What is 802.1X and does ISE require it?
802.1X is the IEEE standard for port-based network access control that authenticates a device before it gets network access, typically over RADIUS. ISE is a RADIUS server that enforces 802.1X with methods like EAP-TLS and TEAP and integrates with directories such as Active Directory and Microsoft Entra ID. ISE can also use MAB (MAC Authentication Bypass) for devices that cannot do 802.1X. Uniqcli helps phase 802.1X into existing networks with minimal disruption.
Agent vs agentless: does ISE need software on every device?
Both models are supported. Posture assessment for managed endpoints can use an agent for deep compliance checks, while profiling, MAB, and IoT/OT visibility work agentlessly by observing device attributes and ingesting context from tools like Cisco Industrial Network Director and Cyber Vision via pxGrid. Uniqcli recommends the right mix per device class during scoping.
What are the Cisco ISE license tiers for NAC?
ISE uses three nested subscription tiers: Essentials (core NAC, 802.1X, guest), Advantage (profiling, BYOD, TrustSec segmentation, context sharing), and Premier (posture, MDM, and Threat-Centric NAC), plus a separate Device Administration (TACACS+) license for network device administration. Each higher tier includes all lower-tier features. Uniqcli quotes the exact tier and quantity mix for your endpoint count.
How does ISE handle guest and BYOD access?
ISE provides customizable self-service portals (including SAML 2.0) for guest registration, authentication, and sponsoring, keeping visitor access separate from employee access. The same portals let employees onboard and manage their own BYOD devices, which reduces help-desk tickets.

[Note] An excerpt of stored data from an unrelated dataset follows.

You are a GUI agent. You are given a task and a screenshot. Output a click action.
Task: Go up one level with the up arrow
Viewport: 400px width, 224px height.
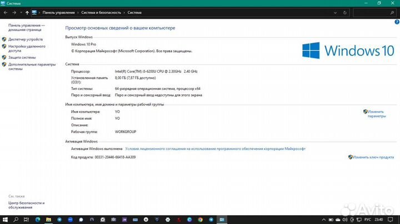[27, 12]
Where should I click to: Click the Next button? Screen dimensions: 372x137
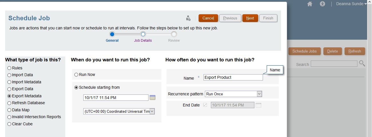tap(250, 18)

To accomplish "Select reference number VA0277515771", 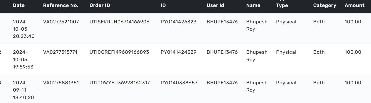I will coord(60,52).
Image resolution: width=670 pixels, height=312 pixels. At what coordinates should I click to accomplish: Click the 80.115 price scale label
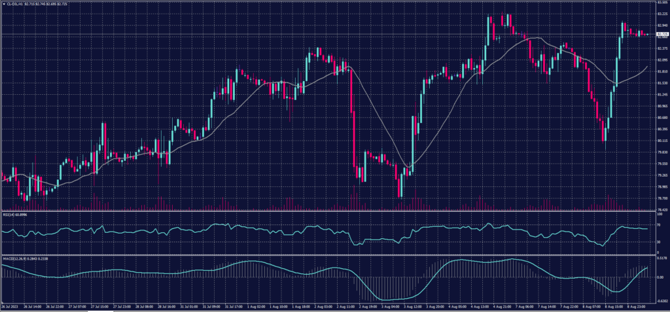[x=661, y=141]
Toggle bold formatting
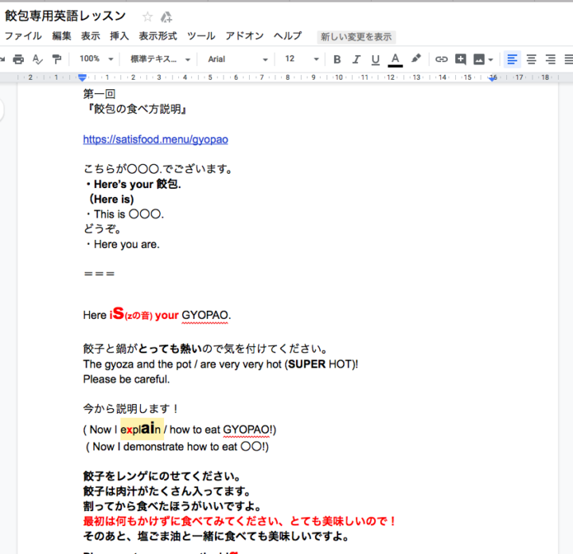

Uniqcli configures portals and policy to match your brand and security requirements.
How does ISE support IoT and OT security?

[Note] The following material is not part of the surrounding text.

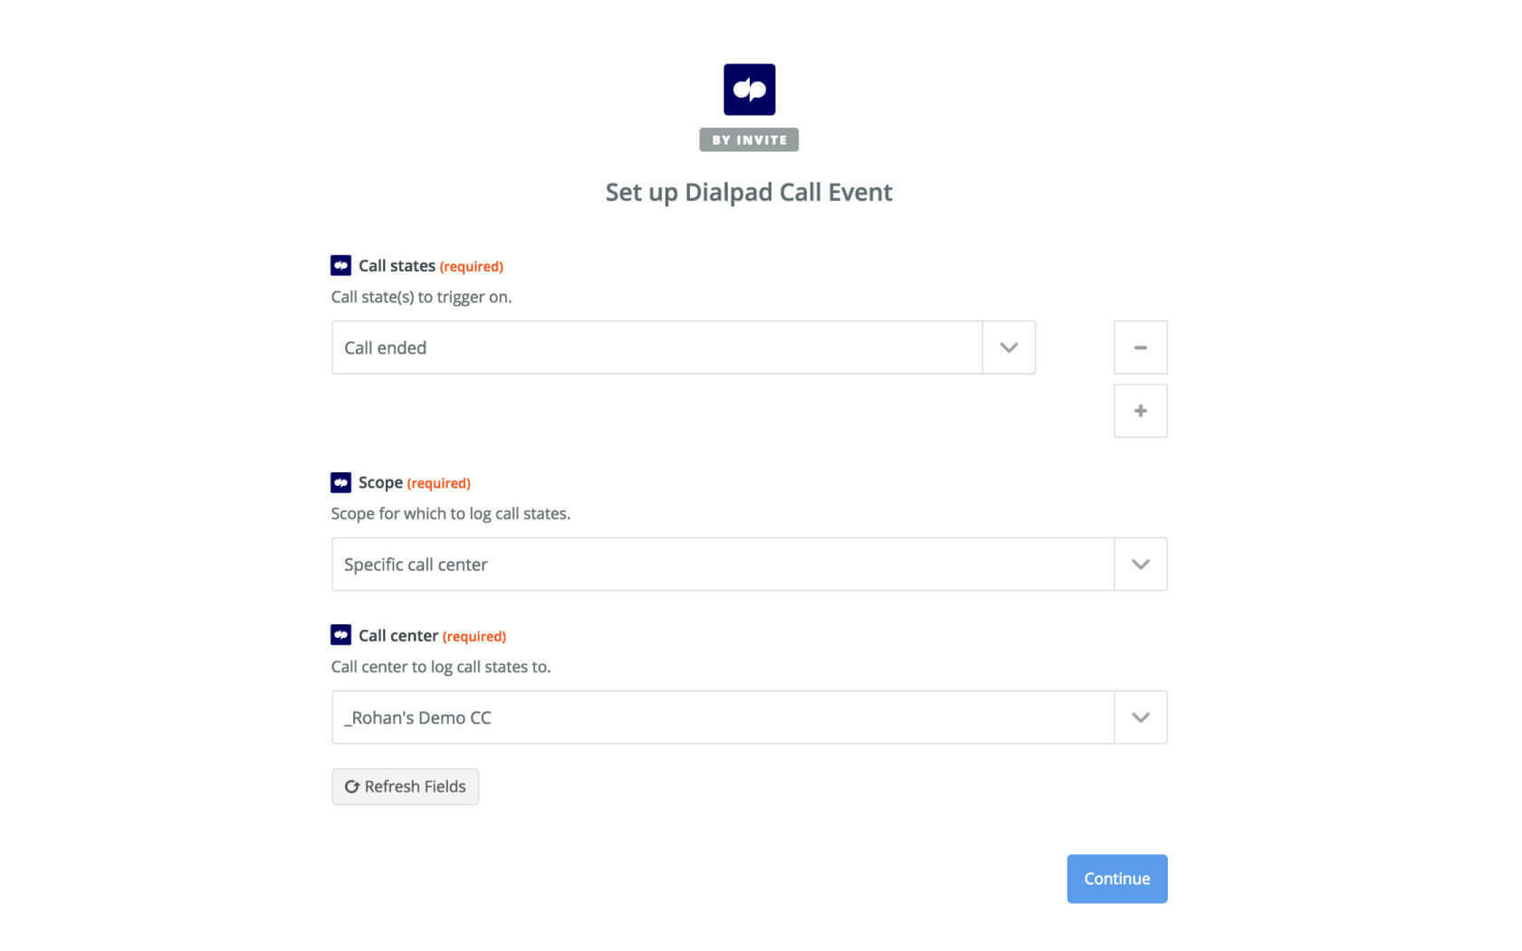
Task: Click the Refresh Fields button
Action: (x=405, y=786)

ISE profiles and classifies IoT/OT endpoints, then applies segmentation policies using Security Group Tags so unknown or risky devices are isolated and cannot move laterally. It ingests OT context from Cisco Industrial Network Director and Cyber Vision over pxGrid. This is widely used in manufacturing, healthcare, and critical infrastructure. Uniqcli scopes segmentation designs around your device inventory.
How does NAC enable zero trust?
NAC is the identity and device foundation of zero trust. ISE, as the policy decision point, authenticates users and devices, enforces least-privilege access through micro and macro segmentation, and automatically contains threats. Its participation in Cisco Common Policy lets identity context be shared across campus, data center, and multicloud. Uniqcli maps NAC deployments to recognized frameworks such as the CISA Zero Trust Maturity Model.
Can Cisco NAC run in the cloud?
Yes. ISE deploys as a physical appliance or virtual appliance on VMware, KVM, Hyper-V, Nutanix AHV, and Red Hat OpenShift, and in public cloud on AWS, Microsoft Azure, and Google Cloud (AWS and Azure also via their marketplaces). Uniqcli helps choose on-prem, virtual, or hybrid based on scale, redundancy, and compliance needs.
Is Cisco NAC suitable for government and regulated environments?
Yes. Cisco ISE aligns with Common Criteria (NDcPP), pursues DoDIN APL certification, undergoes FIPS 140 review, supports USGv6/IPv6 Ready certification, and allows administrator CAC/smart-card authentication. Note that ISE itself is not a FedRAMP-authorized cloud service. As an authorized Cisco partner, Uniqcli sources through TAA-compliant, GPC-eligible channels and scopes to your agency's requirements.